News

Access to family planning critical for the Philippines

10 May 2018
23-year-old Hannah Gumaro voluntarily underwent implant insertion from a UNFPA programme that provides women access to an expanded number of contraceptive choices. © UNFPA Philippines/Mario Villamor

ISABELA, Philippines – Gathering in a light green painted basketball court, surrounded by coconut and banana trees, 24-year-old Joan Calamayan and 50 other young women wanted to learn about family planning and the services available in the Philippine village of Kalabaza.

“Today we are going to talk about how to plan the timing and size of your families,” said reproductive health facilitator Benjamin Lucas. He is part of a UNFPA-supported project, launched in August 2017, to provide women access to an expanded number of contraceptive choices.  

Around him, the young women and their families, many of whom had walked from far-flung villages, listened intently as he discussed different types of contraceptives.

“I have three children. An 8-year-old, a 5-year-old and a one-year-old,” said Ms. Calamayan.  “I do not want to get pregnant anymore.”

She is not alone. In the Philippines, 49 per cent of unmarried, sexually active women, and 17 per cent of married women have an unmet need for family planning, according to the 2017 National Demographic and Health Survey.

Reproductive health facilitator Benjamin Lucas discusses different types of contraceptives to women in the Philippines where 49 per cent of unmarried, sexually active women, have an unmet need for family planning. © UNFPA Philippines/Mario Villamor

 

In June 2015, the Philippine Supreme Court issued a temporary restraining order that prevented the Department of Health from procuring, distributing and administering contraceptive implants. While the restraining order was lifted in November 2017, the popularity of contraceptive implants, particularly among women from poor communities, has kept demand high.

“We are working to ensure that every woman has the right to choose a family planning method that would suit her need so that no one is left behind,” said UNFPA Philippines Country Representative Klaus Beck.  

Nobody left behind

In partnership with the Philippine Society for Responsible Parenthood (PSRP) and with support from Family Planning 2020 (FP2020), the programme aims to provide 40,000 women with access to contraceptive implants in 14 areas including far-flung communities with indigenous people.  

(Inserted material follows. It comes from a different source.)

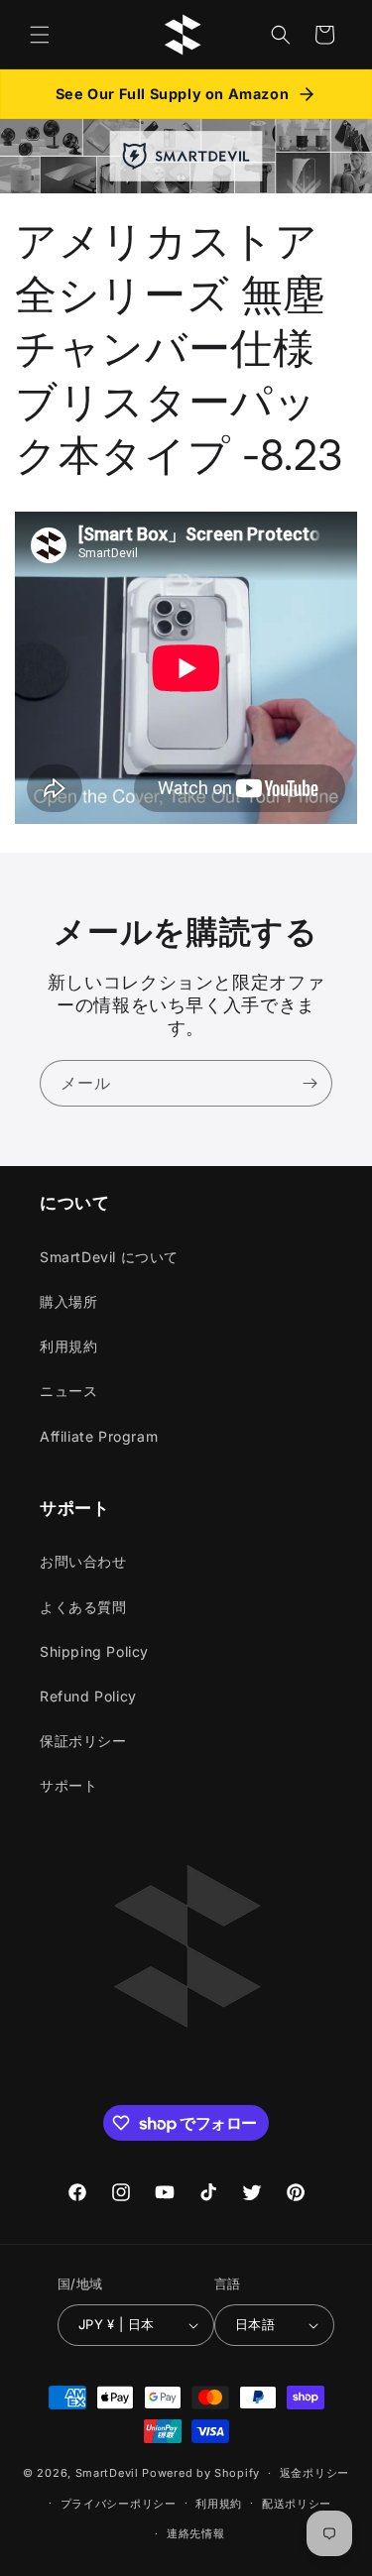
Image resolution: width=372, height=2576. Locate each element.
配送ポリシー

“I am very happy this family planning activity is happening in our community of Ugad,” said village captain Estelita Guiuo. The 63-year-old is from the Ibanag indigenous people who reside in the northern Philippine provinces of Isabela, Cagayan and Nueva Vizcaya.

She smiles as she surveys the other Ibanag women looking to access contraceptive implants. “While some women want to get pregnant others might not.  This is why it is very important that women have that choice,” she told UNFPA.

Village captain Estelita Guiuo is from the Ibanag indigenous people. She leads her community, helping facilitate women’s access to reproductive health information and services.  © UNFPA Philippines/Mario Villamor

 

Interviews in project sites have also revealed that many women view family planning as a path away from poverty. They do not want to be left behind, caught in a cycle of poverty. “Life is hard,” said 23-year-old Hannah Gumaro who voluntarily underwent implant insertion. The mother of two and her husband, a construction worker, considered the financial implications of another child.

“My sister-in-law told me about this family planning project and it’s very helpful. I do not want to get pregnant right now because we already have two children who we have to support,” said Ms. Gumaro.  

Ms. Calamayan who also underwent implant insertion had similar motivations. “Life can be challenging, and children are the ones who suffer when there is no food to eat. My husband and I, we already have three children who we need to educate,” she told UNFPA.

Human right

Millions of other Filipino women would benefit from access to voluntary family planning, which is one of the most effective ways to stop the cycle of poverty for families and communities in many developing countries.

On 13 May 2018, the world will witness the 50th anniversary of the proclamation that declared access to family planning as a basic human right. The proclamation was made during the International Conference on Human Rights and remains a reminder of the progress still needed to ending the unmet need for family planning.

“I hope more women have access to modern family planning,” said Ms. Calamayan after her implant insertion. “I’m very happy I had the opportunity.”